YOUR OBJECTIVE:
Please find the line that holds "You are a computer-use agent." below and reproduce it, along with every line after it through the end, exactly and without pictures.

---+---

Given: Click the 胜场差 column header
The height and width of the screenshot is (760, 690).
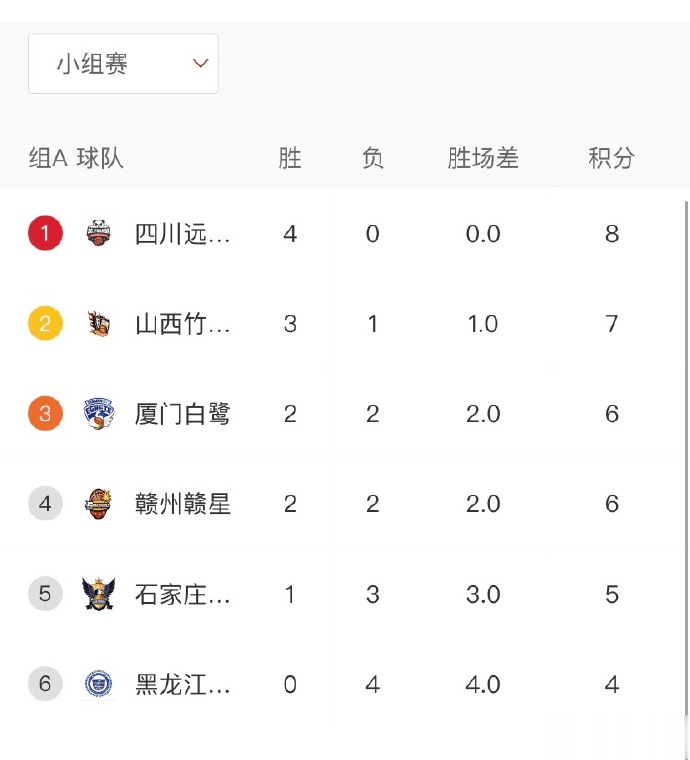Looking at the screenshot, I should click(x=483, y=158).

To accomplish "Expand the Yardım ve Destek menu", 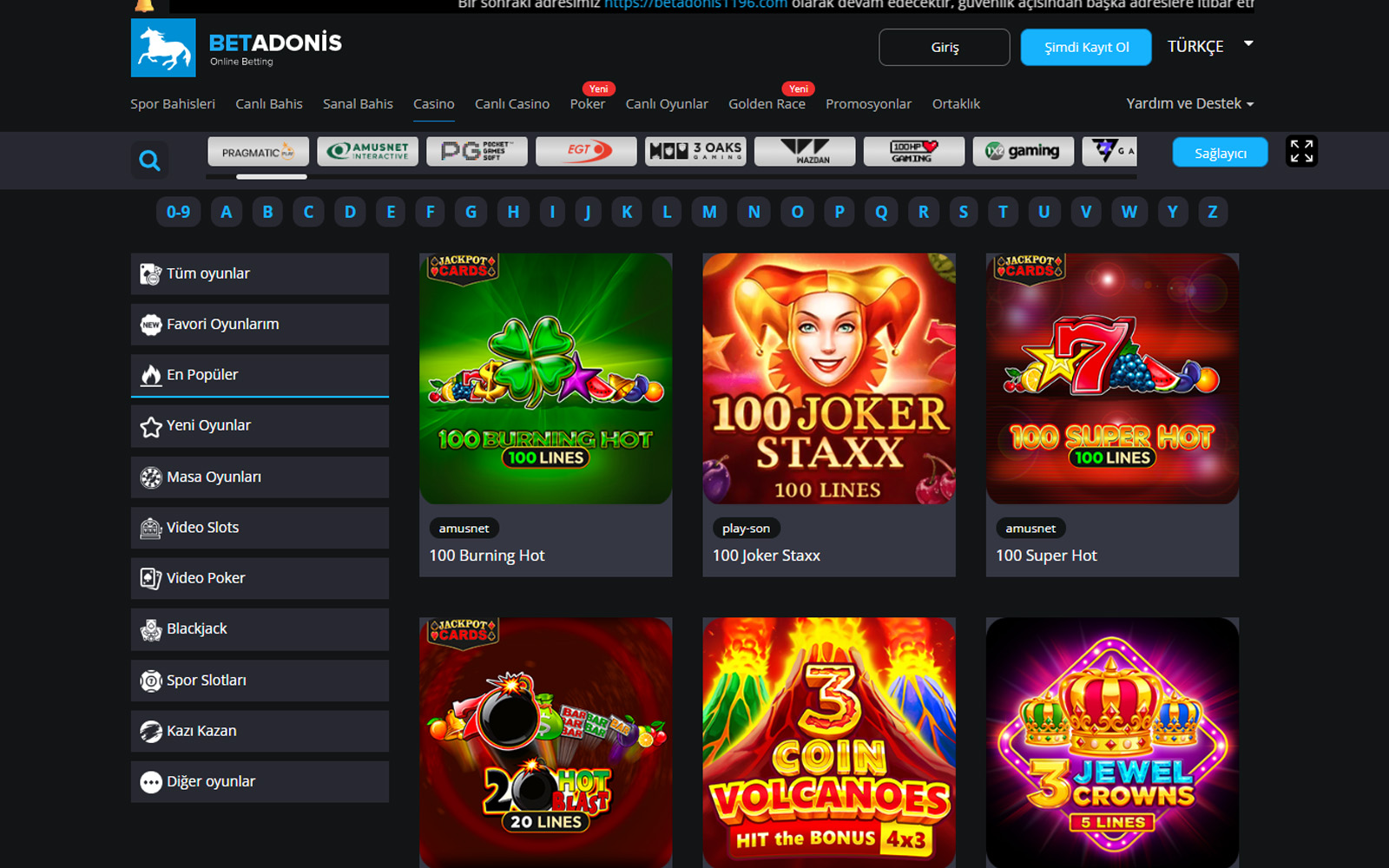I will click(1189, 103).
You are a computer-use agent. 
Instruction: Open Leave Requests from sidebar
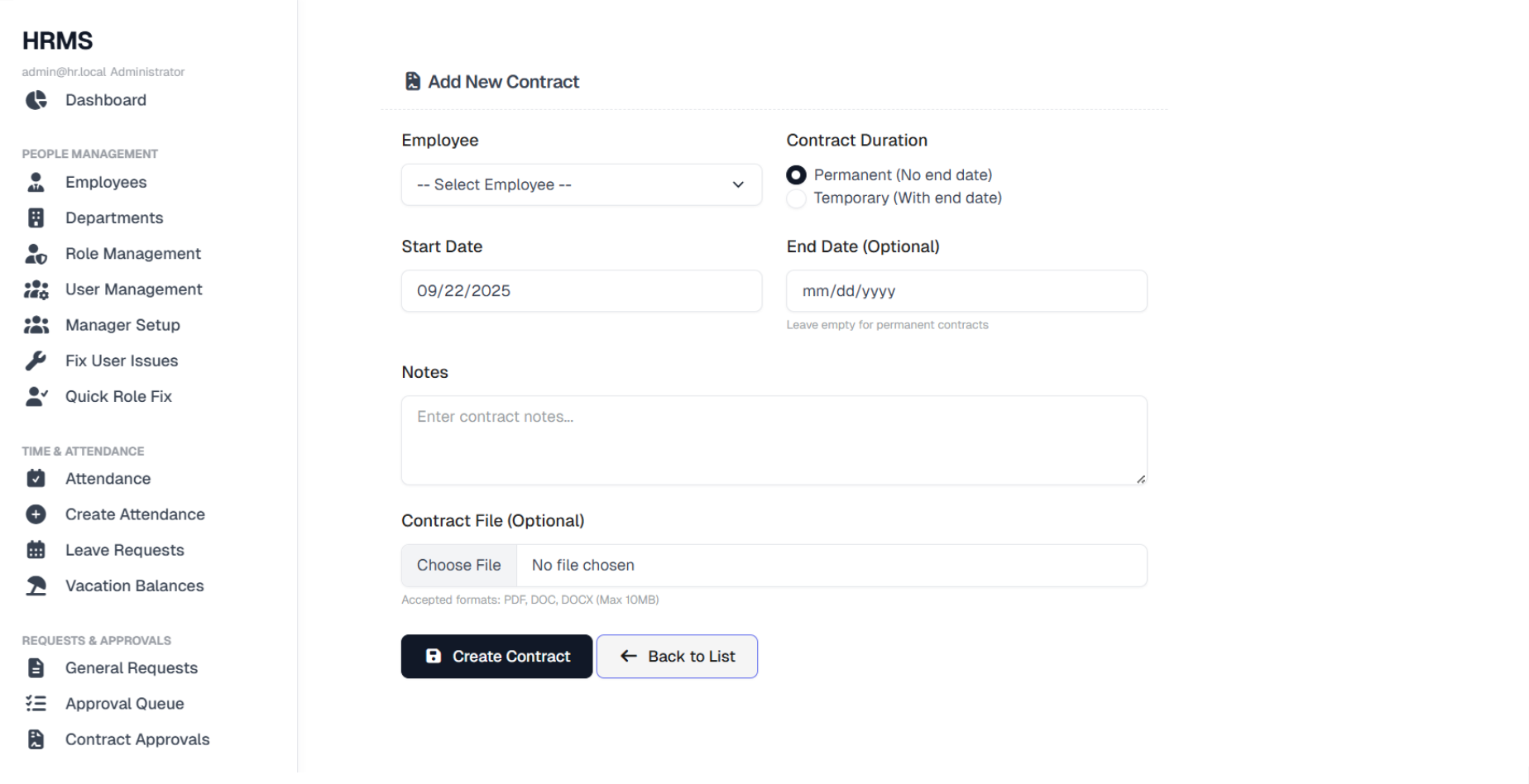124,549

---+---

FINISHED TASK:
You are a computer-use agent. 
Instruction: Open Leave Requests from sidebar
124,549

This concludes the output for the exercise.